To assess the prediction errors in relation to experimental variability, residual plots were generated for each ML model (Fig. 12a–e). Figure 12 presents the residual plots for (a) LR, (b) DT, (c) RF, (d) GB and (e) XGBoost models, which highlight the effectiveness of each model in predicting wear volume loss. The residual plot for Linear Regression shows noticeable spread, indicating poor model fit and higher error, especially for larger predicted values. The DT residuals exhibit a moderate spread with some outliers, suggesting potential overfitting despite an improved fit over Linear Regression. RF, however, shows reduced error with most residuals close to zero, indicating better generalization. GB and XGBoost models provide the most favorable residual plots, with residuals tightly clustered around zero, indicating excellent model fit and minimal error, thus demonstrating their superior ability to capture the underlying data complexity.

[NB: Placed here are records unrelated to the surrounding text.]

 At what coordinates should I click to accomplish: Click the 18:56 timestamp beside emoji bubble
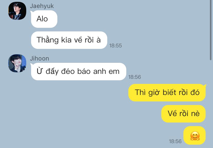tap(175, 141)
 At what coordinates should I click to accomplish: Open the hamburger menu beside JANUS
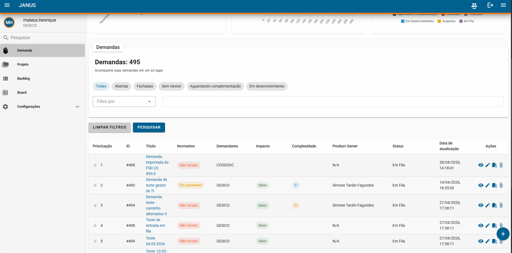[x=7, y=5]
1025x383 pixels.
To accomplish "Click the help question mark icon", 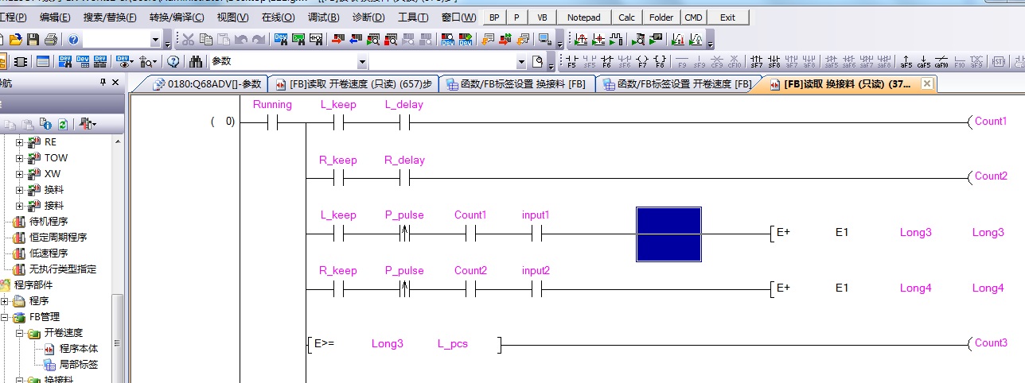I will tap(73, 40).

Significance of various features in predicting volume loss.
Figure 13 illustrates the feature importance scores derived from multiple tree-based ML models, providing insight into the relative influence of input variables—load, sliding speed and TiC content—on the predicted wear volume loss. The plot reveals that normal load consistently exhibits the highest importance across all models, emphasizing its dominant role in governing material wear behavior. This aligns with tribological principles, where increased load typically intensifies contact stress and accelerates wear mechanisms such as ploughing, delamination, or adhesion. The reinforcement content (TiC vol%) is the second most influential factor, as it directly affects the composite’s hardness, grain refinement and wear resistance. In contrast, sliding speed shows the least importance, suggesting its secondary role compared to load and material properties in determining volumetric wear.
3D Response surface analysis
The 3D surface plots illustrate (Fig. 14) the predicted wear volume behavior of AZ31/TiC composites with 5%, 10% and 15% TiC reinforcement as a function of sliding speed and applied load. Across all compositions, wear volume increases with load due to intensified contact stresses, while it decreases with increasing sliding speed, due to the formation of protective tribolayers at higher velocities. A clear trend of improved wear resistance is observed with increasing TiC content, with the 15% TiC composite showing the lowest predicted wear volume across all conditions. This highlights the effectiveness of TiC in enhancing load-bearing capacity and reducing material removal. The non-linear shape of the surfaces reflects the complex interactions between process parameters, which are accurately captured by the ML model. These plots not only confirm experimental trends but also provide a predictive tool for optimizing wear performance under various operating conditions.

Surface plots for wear rate prediction across load-speed-TiC space.
The present study demonstrates superior wear prediction accuracy compared to existing literature on Mg composites (Table 7). Among all the models evaluated, GB achieved the highest R² value (0.9987) and the lowest RMSE (0.0088), in line with the performance of models such as GB and Light GBM reported in previous works51– 52. In contrast, linear regression performed poorly in this study, which differs from its better performance in some earlier studies. This discrepancy emphasizes the significance of dataset-specific hyperparameter tuning. Therefore, the findings of this study further support the reliability and interpretability of Gradient Boost as a robust model for wear prediction in AZ31/TiC composites.